After we have the specific lines :

>>> soup = BeautifulSoup('\n'.join(r.text.splitlines()[575:634]), 'html.parser')
>>> for i in soup.find_all('a'):
...     print(i.get('href'))
...     
... 
https://www.yahoo.com/politics/
https://www.yahoo.com/celebrity/
https://www.yahoo.com/movies/
https://www.yahoo.com/music/
https://www.yahoo.com/tv/
https://www.yahoo.com/health/
https://www.yahoo.com/style/
https://www.yahoo.com/beauty/
https://www.yahoo.com/food/
https://www.yahoo.com/parenting/
https://www.yahoo.com/makers/
https://www.yahoo.com/tech/
https://shopping.yahoo.com/
https://www.yahoo.com/travel/
https://www.yahoo.com/autos/

soup.find_all('a') finds all the <a> HTML tags in the string (HTML code block) we have, and gives a list of these tags.

Then, we use for loop over the list, and use i.get('href') to get the href attribute (the link you want) of the <a> tag.


You can also use a list comprehension to put the result into a list, rather than print it out:

import requests
from bs4 import BeautifulSoup

r = requests.get('http://www.yahoo.com')
soup = BeautifulSoup('\n'.join(r.text.splitlines()[575:634]), 'html.parser')

l = [i.get('href') for i in soup.find_all('a')]

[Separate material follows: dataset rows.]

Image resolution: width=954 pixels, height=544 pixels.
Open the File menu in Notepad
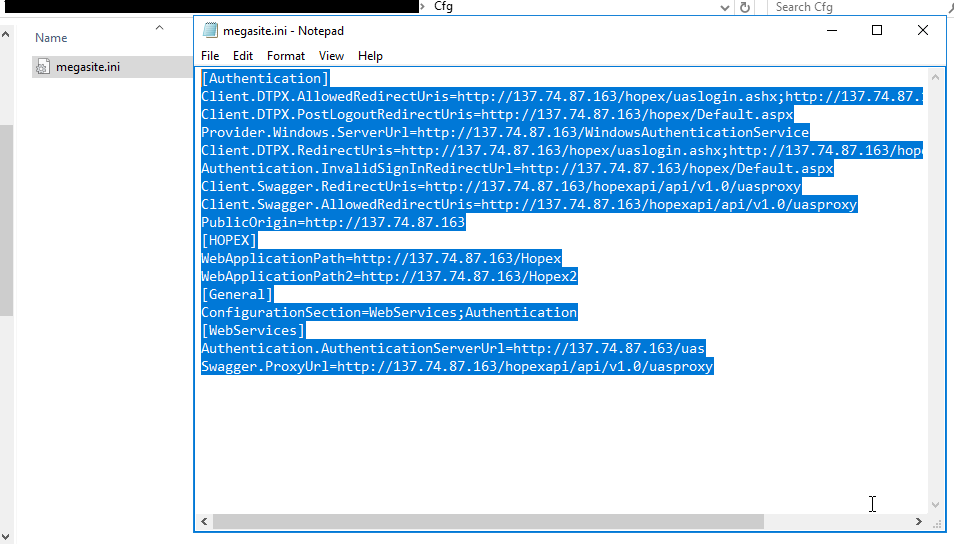(x=210, y=56)
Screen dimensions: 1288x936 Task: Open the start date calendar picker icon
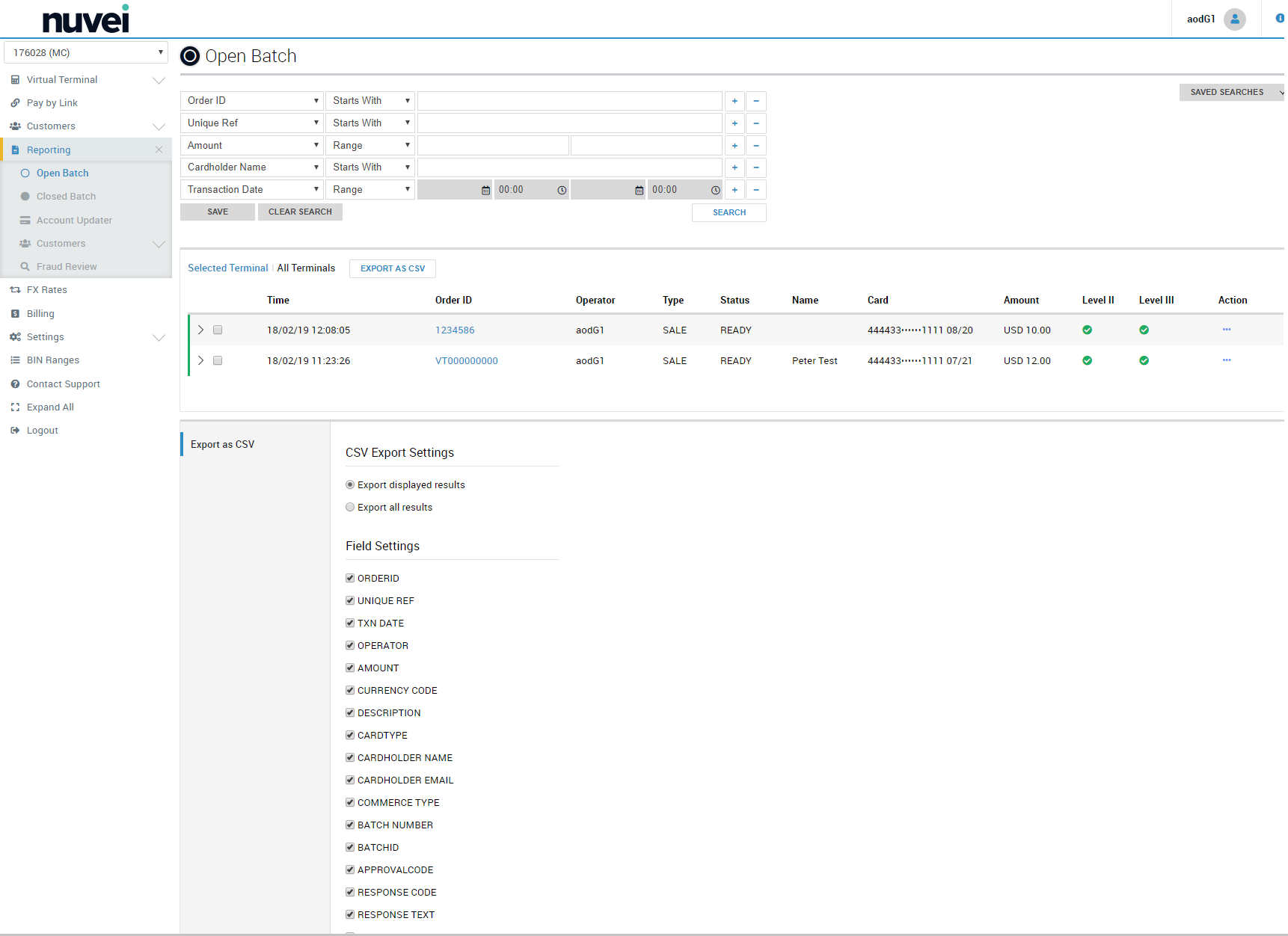485,191
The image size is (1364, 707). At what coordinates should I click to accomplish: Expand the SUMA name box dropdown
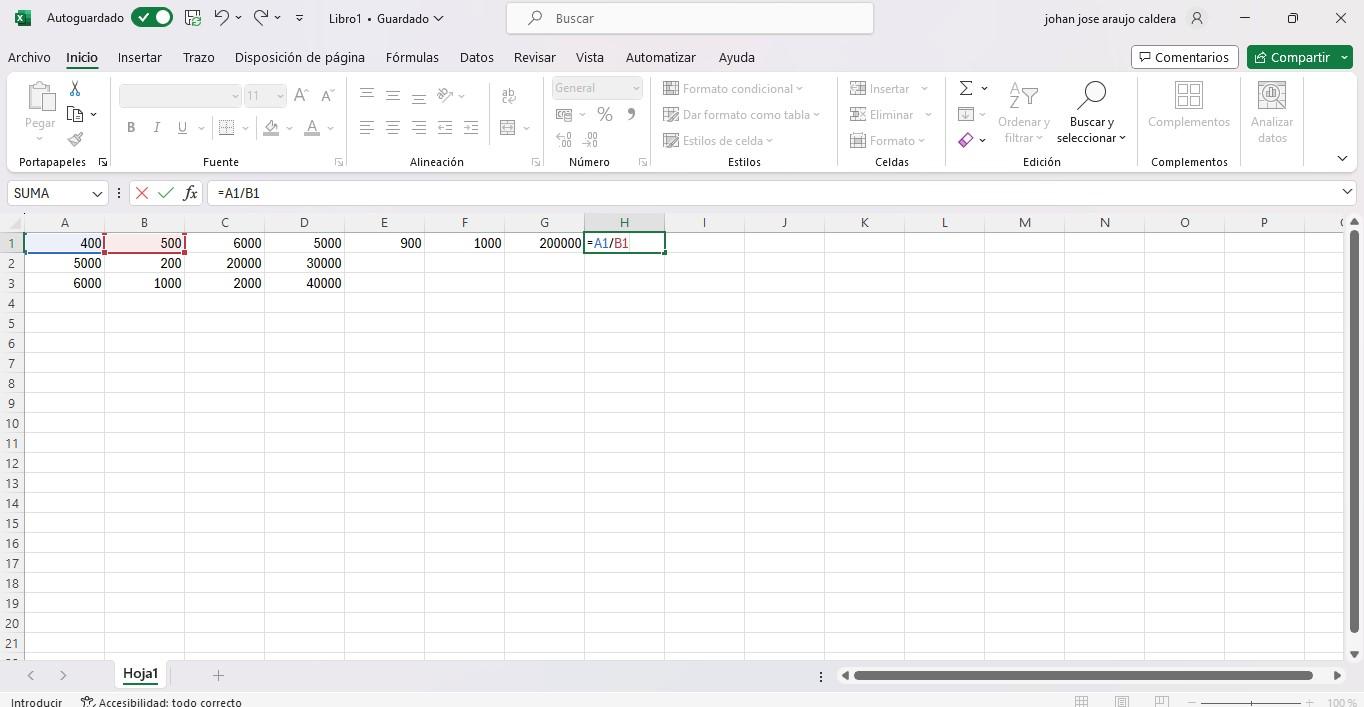pyautogui.click(x=97, y=193)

l is the list which you're looking for.


If you also want get the title of these links, you can use i.text to get it. However, there's no table object in Python, I think you mean dict:

>>> d = {i.text: i.get('href') for i in soup.find_all('a')}
>>> pprint(d)
{'Autos': 'https://www.yahoo.com/autos/',
 'Beauty': 'https://www.yahoo.com/beauty/',
 'Celebrity': 'https://www.yahoo.com/celebrity/',
 'Food': 'https://www.yahoo.com/food/',
 'Health': 'https://www.yahoo.com/health/',
 'Makers': 'https://www.yahoo.com/makers/',
 'Movies': 'https://www.yahoo.com/movies/',
 'Music': 'https://www.yahoo.com/music/',
 'Parenting': 'https://www.yahoo.com/parenting/',
 'Politics': 'https://www.yahoo.com/politics/',
 'Shopping': 'https://shopping.yahoo.com/',
 'Style': 'https://www.yahoo.com/style/',
 'TV': 'https://www.yahoo.com/tv/',
 'Tech': 'https://www.yahoo.com/tech/',
 'Travel': 'https://www.yahoo.com/travel/'}
>>> d['TV']
'https://www.yahoo.com/tv/'
>>> d['Food']
'https://www.yahoo.com/food/'

So you can use {i.text: i.get('href') for i in soup.find_all('a')} to get the dict you want.

In this case, i.text (title) is the keys in that dict, for example 'TV' and 'Food'.

And i.get('href') is the value (links), for example 'https://www.yahoo.com/tv/' and 'https://www.yahoo.com/food/'.

You can access the value by d[key] as my code above.